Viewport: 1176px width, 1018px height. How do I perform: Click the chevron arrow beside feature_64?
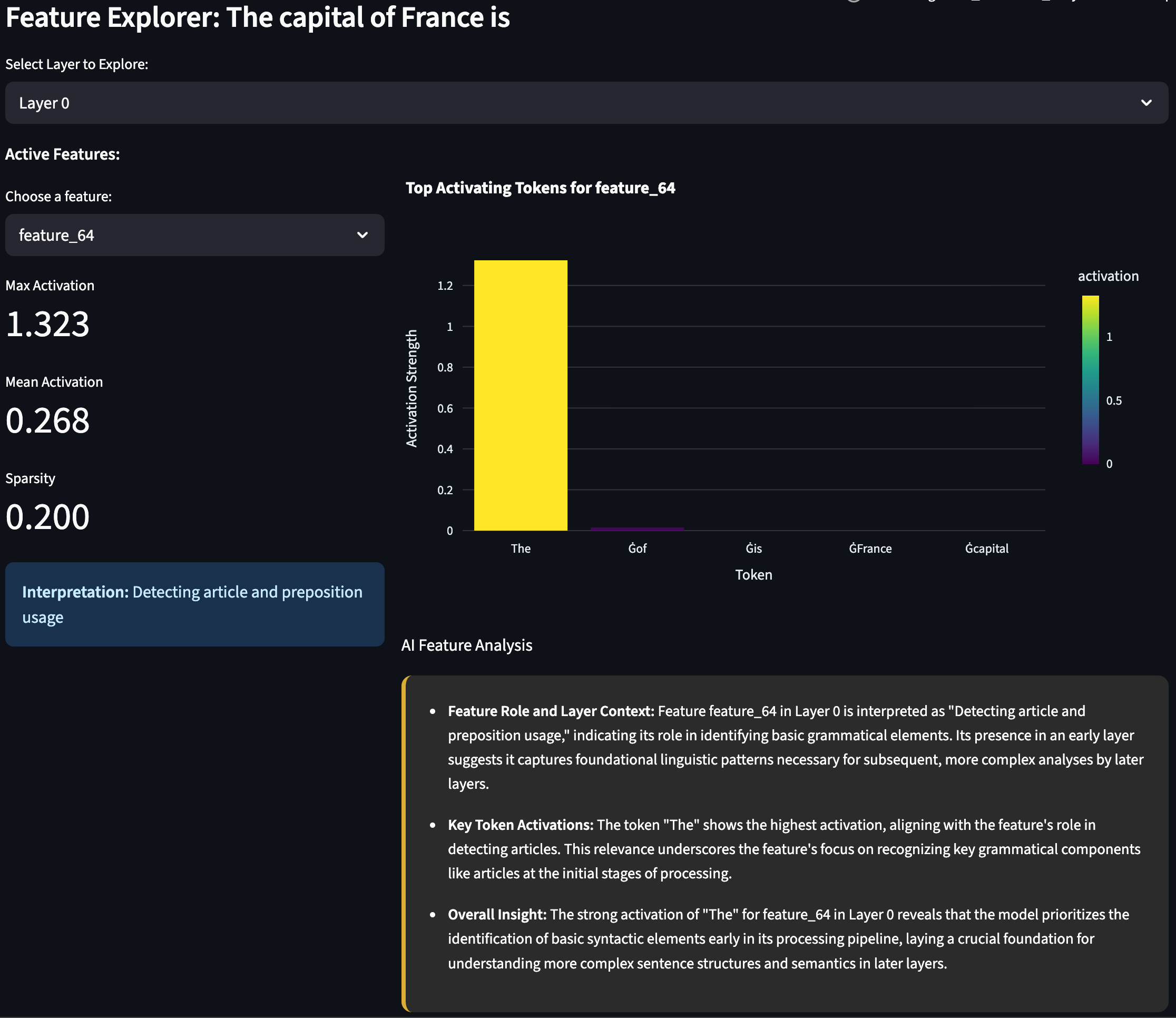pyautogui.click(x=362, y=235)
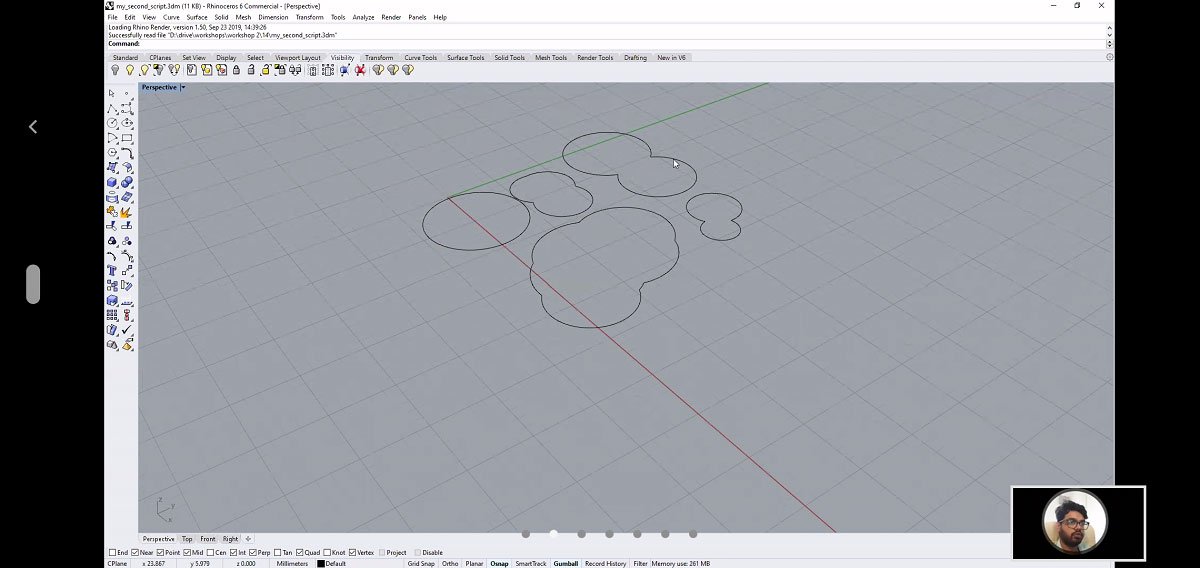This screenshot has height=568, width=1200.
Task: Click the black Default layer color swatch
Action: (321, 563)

- Consigne
Réécrivez tout le matériel ci-dessus en remplaçant « chevron arrow » par « dropdown arrow », sans rien modifier d'autre. Laissez les images de côté, s'il vous plaît.

- Résultat obtenu
Viewport: 1176px width, 1018px height. How do I perform: Click the dropdown arrow beside feature_64?
pyautogui.click(x=362, y=235)
This screenshot has height=568, width=1200.
Task: Click the black Default layer color swatch
Action: (321, 563)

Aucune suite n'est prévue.